The Irving police showing that photo with very few reference points to see that it isn’t a suitcase furthers the prevarication going on.

OK, so what was told to the parents is that the teacher took it as a threat. I’m going to bet that is the “information” that the school isn’t releasing. When he showed her the clock, she interpreted it as an implied threat (somehow).

The school didn’t release that information. Ahmed, in his statement, is the one that said she interpreted it as a threat and said he felt.

From the news story:

The teen said he built the clock to impress his teacher and when he showed it to her Monday, she thought it was a threat towards her. He ended up being detained by police in the school later that day.

“It’s really sad that she took the wrong impression of it,” Mohamed said.

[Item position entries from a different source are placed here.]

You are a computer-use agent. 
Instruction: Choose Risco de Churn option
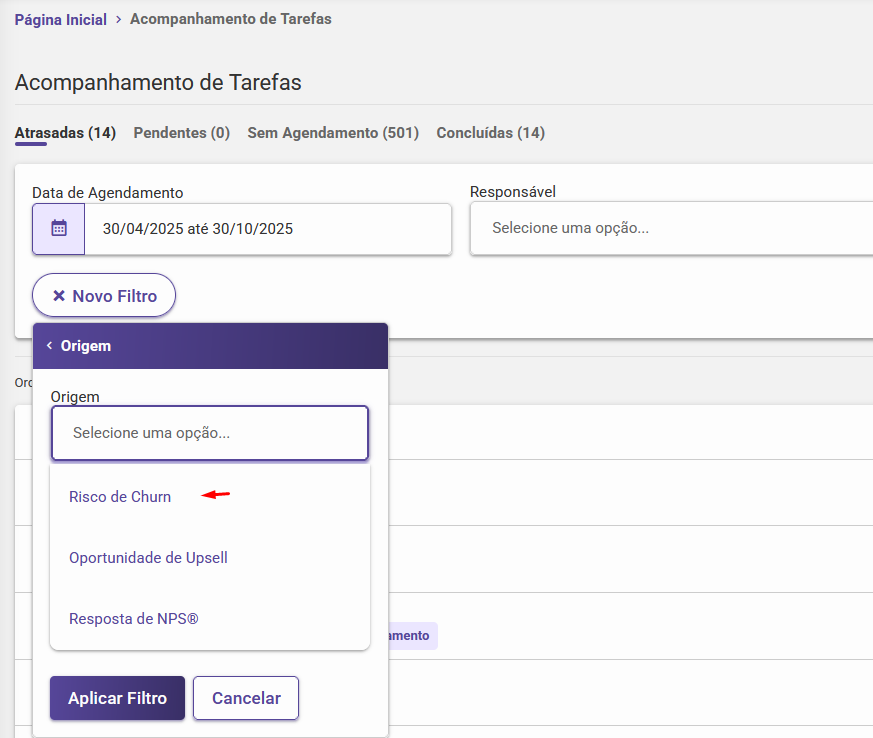click(x=120, y=496)
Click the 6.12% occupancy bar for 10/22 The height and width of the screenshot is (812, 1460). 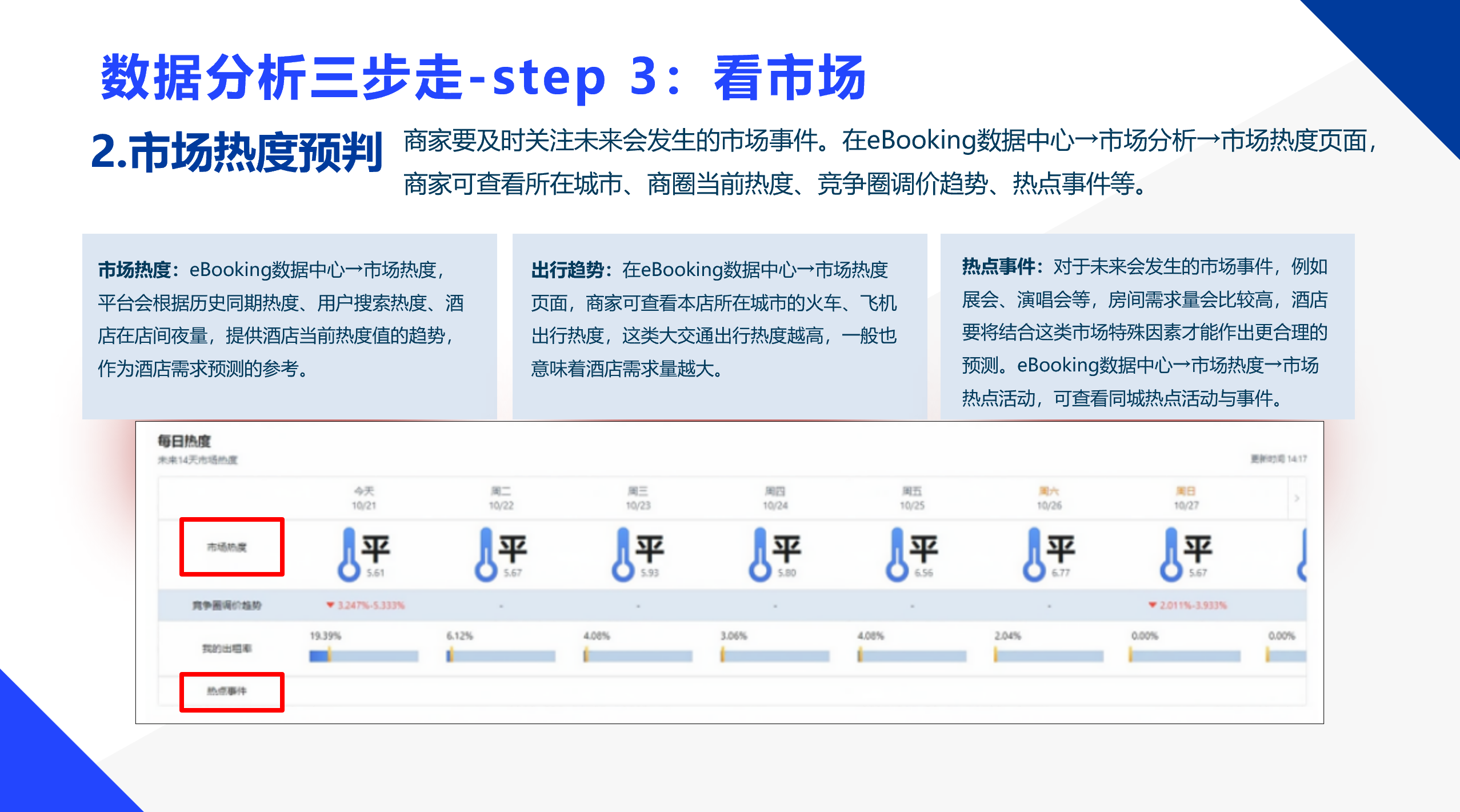click(501, 656)
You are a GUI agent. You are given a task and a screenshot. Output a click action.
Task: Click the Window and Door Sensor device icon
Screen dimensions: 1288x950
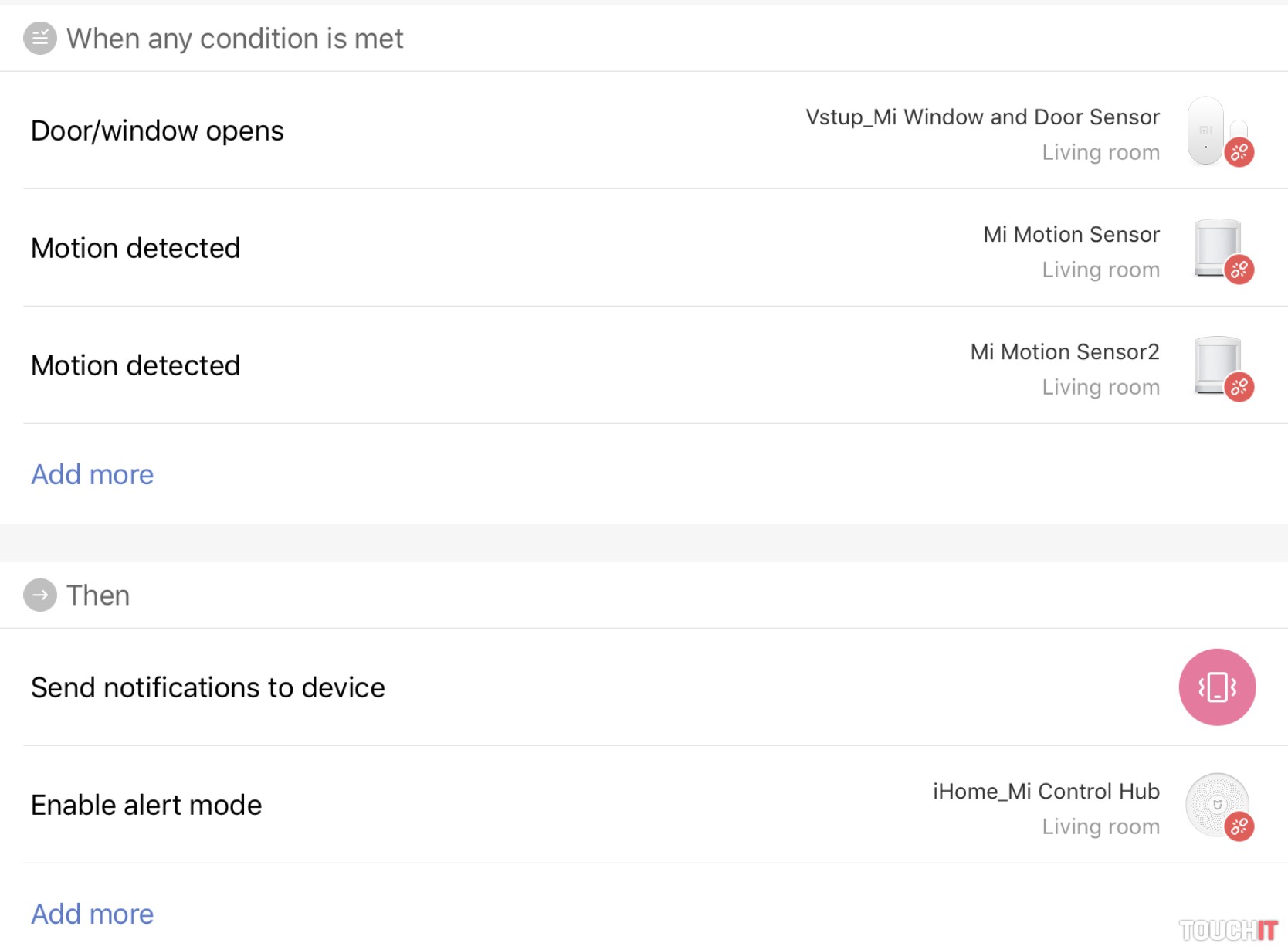pyautogui.click(x=1218, y=131)
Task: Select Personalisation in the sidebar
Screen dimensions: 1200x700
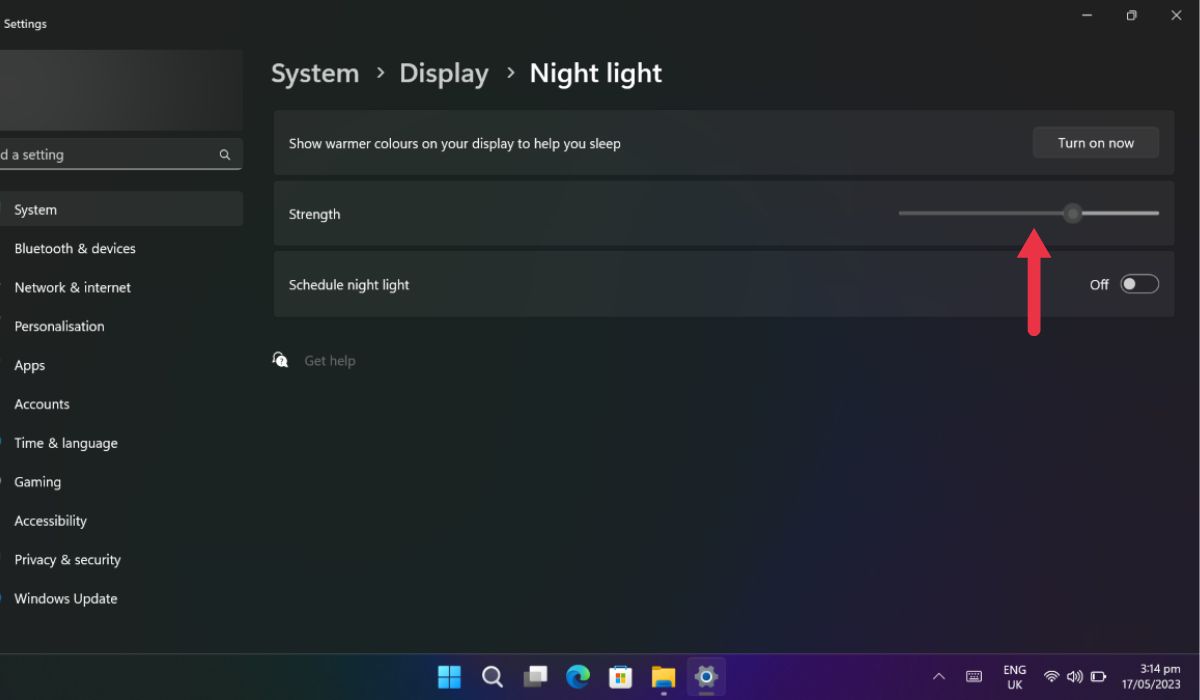Action: 59,326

I was only rebutting the idea that any cop should immediately be able to look at that and know it’s not a bomb or lookalike bomb. I’m not missing a goddamned thing.

I wholly agree that the situation sucks and everyone involved (except the kid and his family) were wrong.

Right, but what I’m saying is, if the operating supposition is: “We thought it might be a bomb” or “We didn’t know it wasn’t a bomb”, then the action that follows is bomb-threat protocols and procedures for evacuation of school premises by students and personnel.

That they didn’t do these things renders “We didn’t know it wasn’t a bomb” completely inoperable as an explanation.

OMG, trigger. I was only replying to John Doyle’s post that it’s ridiculous for a cop not to see it wasn’t a bomb.

If this is correct than my point about it being “weird” that he showed it outside of science class is the origin of the confrontation. Not that anecdota makes anecdata but i never remember any crossover from any class in high or junior high outside of sports or band. I never and remember no one ever going “hey, check out my lab experiment, English teacher!”. And that’s where the poor kid went wrong; he is still too young to perceive how an innocent expression of enthusiasm will be taken by an adult as being out-of-context and suspect. And it probably more than anything reflects the discomfort of the English teacher specifically about being shown a box with wires by a Muslim boy for no English class related reason, since she set the chain of events in motion and the school is, in essence, covering for her, and police are covering for the school.